Trama
Per non dimenticare e per non far dimenticare, Edith Bruck, a sessant’anni dal suo primo libro, racconta la Polonia di Auschwitz e la Germania seminata di campi di concentramento. Miracolosamente sopravvissuta con il sostegno della sorella più grande Judit, ricomincia l’odissea. Il tentativo di vivere, ma dove, come, con chi? Dietro di sé vite bruciate, davanti a sé macerie reali ed emotive. Il mondo le appare estraneo, nessuna accoglienza o ascolto, e decide di fuggire.
Bruck racconta la sensazione di estraneità rispetto ai suoi stessi familiari che non hanno fatto esperienza del lager, il tentativo di insediarsi in Israele e lì di inventarsi una vita tutta nuova, le fughe, le tournée in giro per l’Europa al seguito di un corpo di ballo composto di esuli, l’approdo in Italia e la direzione di un centro estetico frequentato dalla “Roma bene” degli anni Cinquanta, infine l’incontro fondamentale con il compagno di una vita, il poeta e regista Nelo Risi, un sodalizio artistico e sentimentale che durerà oltre sessant’anni.
Fino a giungere all’oggi, a una serie di riflessioni preziosissime sui pericoli dell’attuale ondata xenofoba, e a una spiazzante lettera finale a Dio, in cui Bruck mostra senza reticenze i suoi dubbi, le sue speranze e il suo desiderio ancora intatto di tramandare alle generazioni future un capitolo di storia del Novecento da raccontare ancora e ancora.
La citazione degna di nota
La giustizia è una parola che dovrebbe sparire dai dizionari e non andrebbe pronunciata invano, come il Tuo nome.

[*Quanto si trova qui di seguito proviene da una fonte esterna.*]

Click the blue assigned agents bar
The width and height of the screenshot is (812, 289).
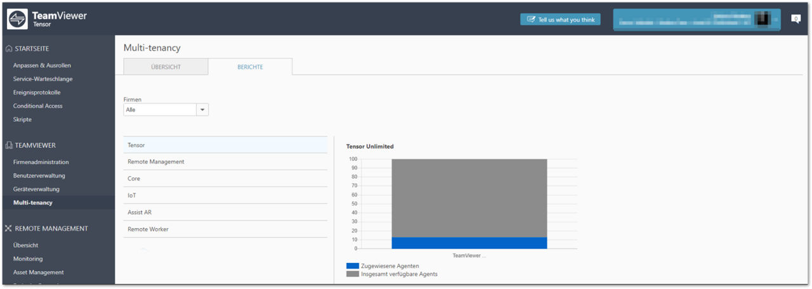pos(469,243)
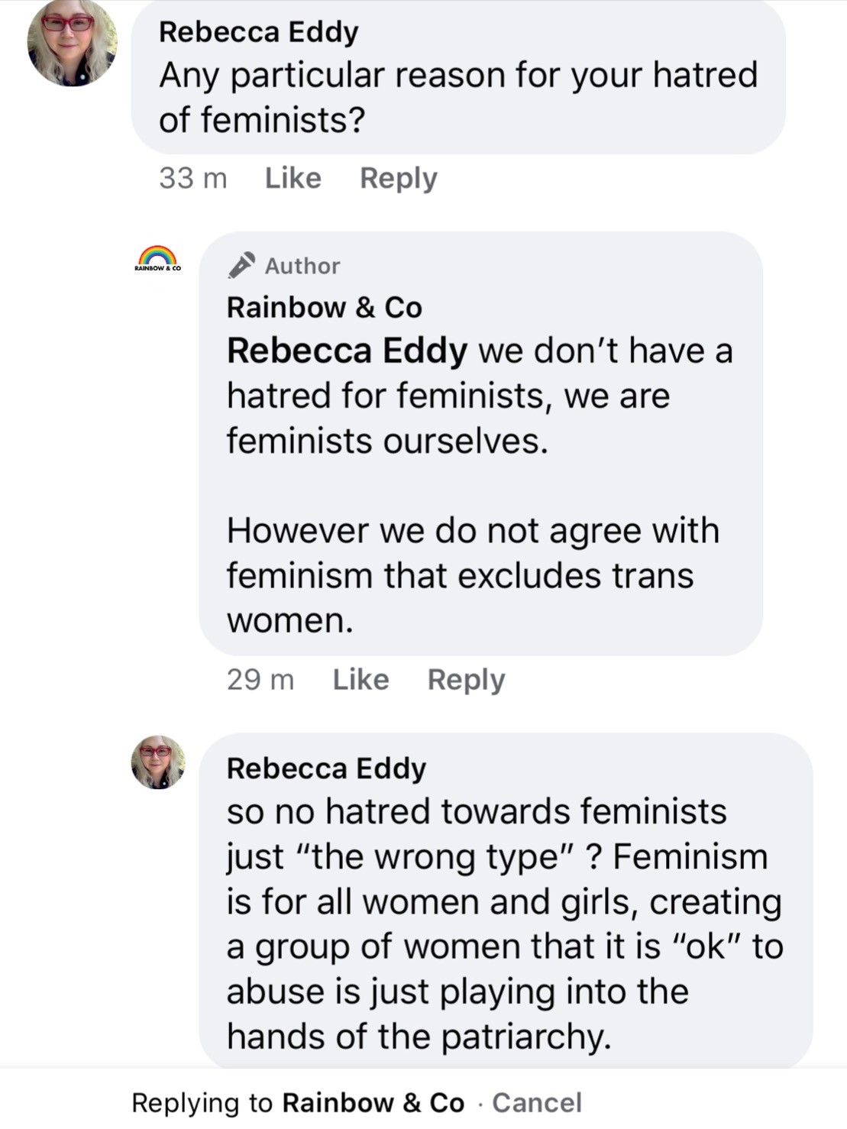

Ma Tu ne hai tanti di nomi e anche dalla mia bocca sfugge qualche volta “Dio mio!”, ma in un sussurro, quando il Male è troppo e sono indignata per ciò che è accaduto, accade e accadrà.
Le nostre riflessioni
Una cosa che di certo salta all’occhio leggendo questo romanzo è che non si tratta di un approfondimento sull’argomento, già trattato in molteplici modi e contesti in maniera più chiara e completa. Si tratta invece di un passaggio di testimone da parte di Edith Bruck nei confronti di chiunque sia disposto a farsi ascoltatore di un tale impegno alla memoria.

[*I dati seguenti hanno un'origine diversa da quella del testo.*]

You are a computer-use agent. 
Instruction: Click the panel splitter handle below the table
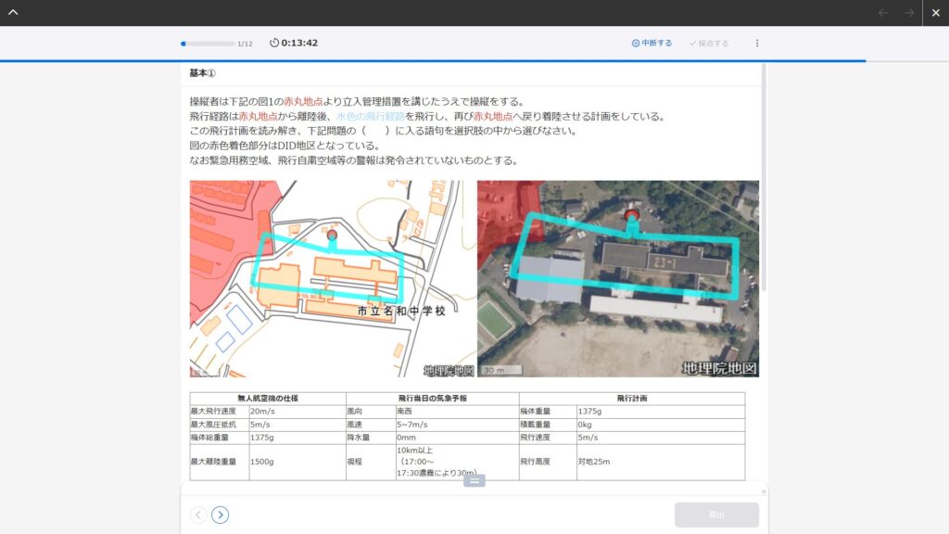tap(474, 480)
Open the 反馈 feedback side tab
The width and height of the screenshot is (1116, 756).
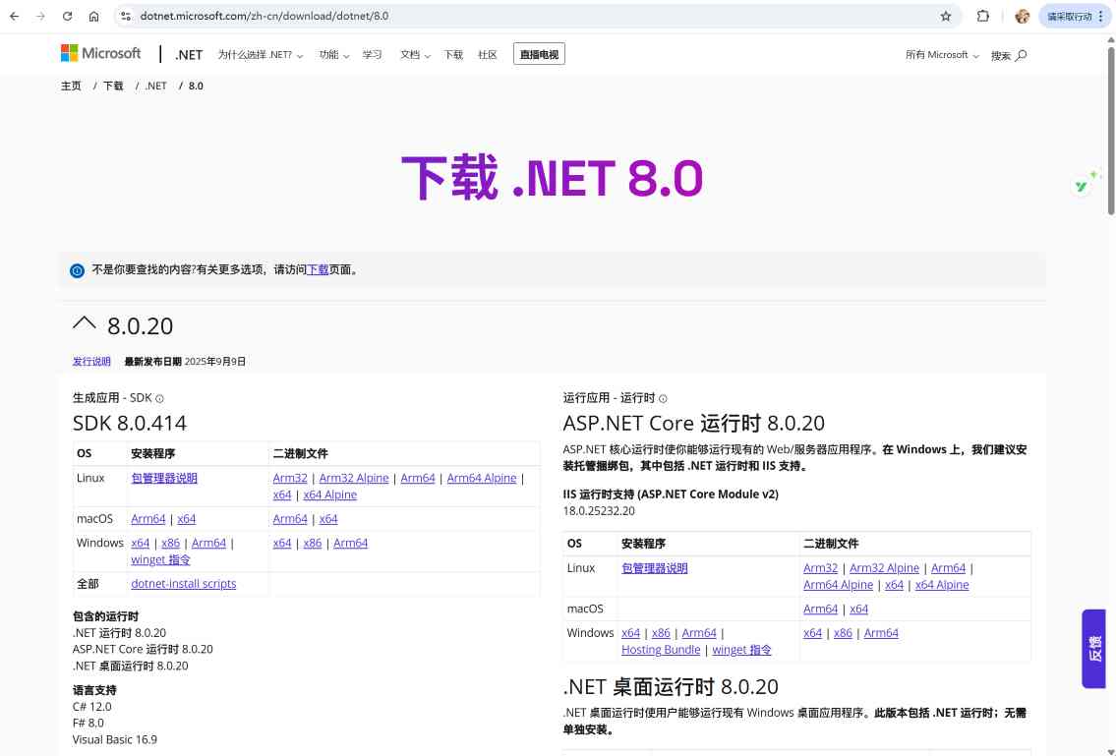[1093, 649]
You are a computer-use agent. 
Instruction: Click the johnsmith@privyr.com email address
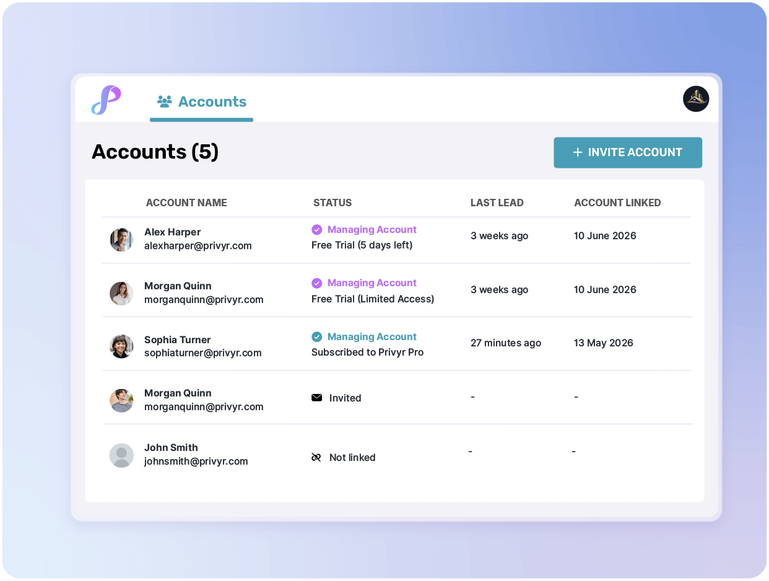click(196, 461)
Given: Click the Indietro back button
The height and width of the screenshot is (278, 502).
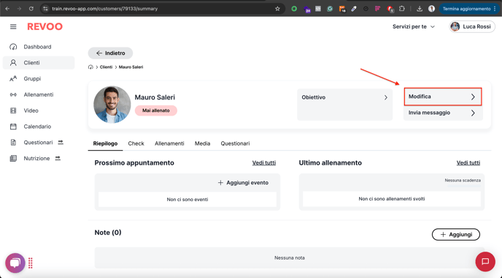Looking at the screenshot, I should pos(110,53).
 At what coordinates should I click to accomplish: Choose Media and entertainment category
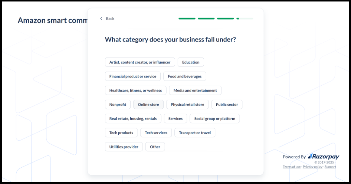(195, 91)
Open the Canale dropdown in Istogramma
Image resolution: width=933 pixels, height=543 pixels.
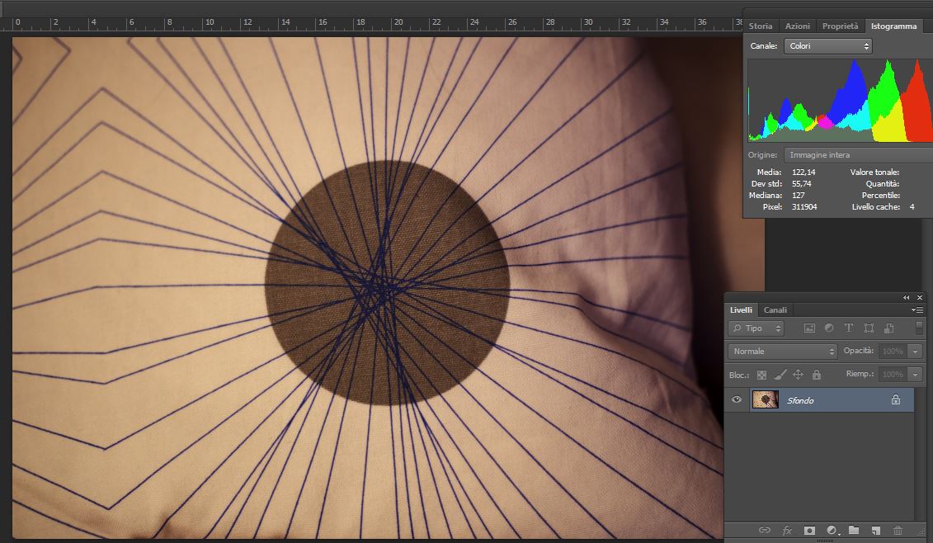[827, 46]
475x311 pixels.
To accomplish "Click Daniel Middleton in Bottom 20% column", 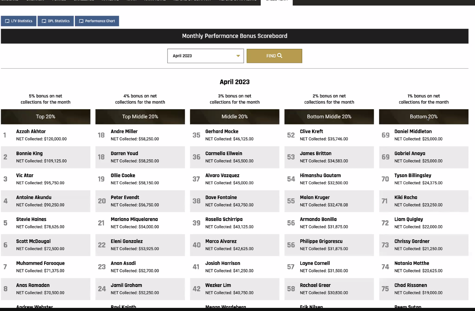I will pyautogui.click(x=423, y=135).
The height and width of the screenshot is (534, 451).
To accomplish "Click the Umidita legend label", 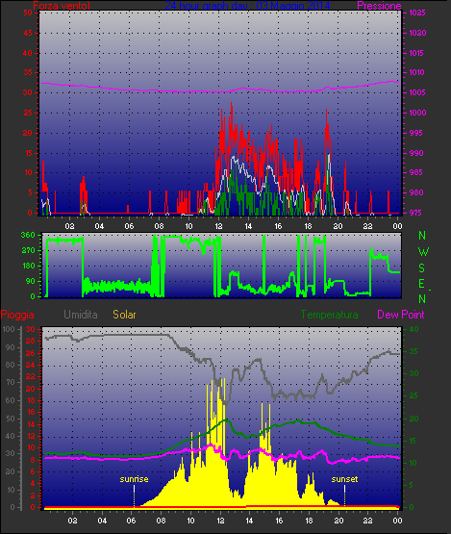I will (x=81, y=315).
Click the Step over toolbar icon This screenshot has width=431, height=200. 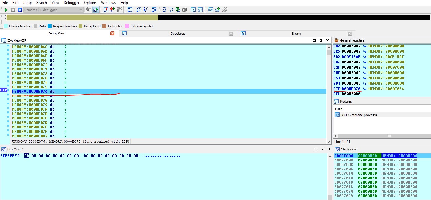point(171,10)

L’autrice affronta la sua emotività cercando di proporre al meglio una serie di ricordi, e grazie a questi conosciamo una donna coraggiosa ma soprattutto resiliente, costretta a ricostruirsi e reinventarsi in mille modi, cambiando lavoro, paesaggi, affetti in un mondo che chiedeva di reinserirsi in una nuova società, senza però offrire gli strumenti per farlo. Toccante anche il rapporto con le sorelle e i momenti di incontro tra loro, a volte sconsolanti. Specialmente con la sorella Judith il legame è così forte e complesso da essere parte della stessa sopravvivenza della protagonista, insieme al suo più grande e importante sfogo di una vita: la scrittura.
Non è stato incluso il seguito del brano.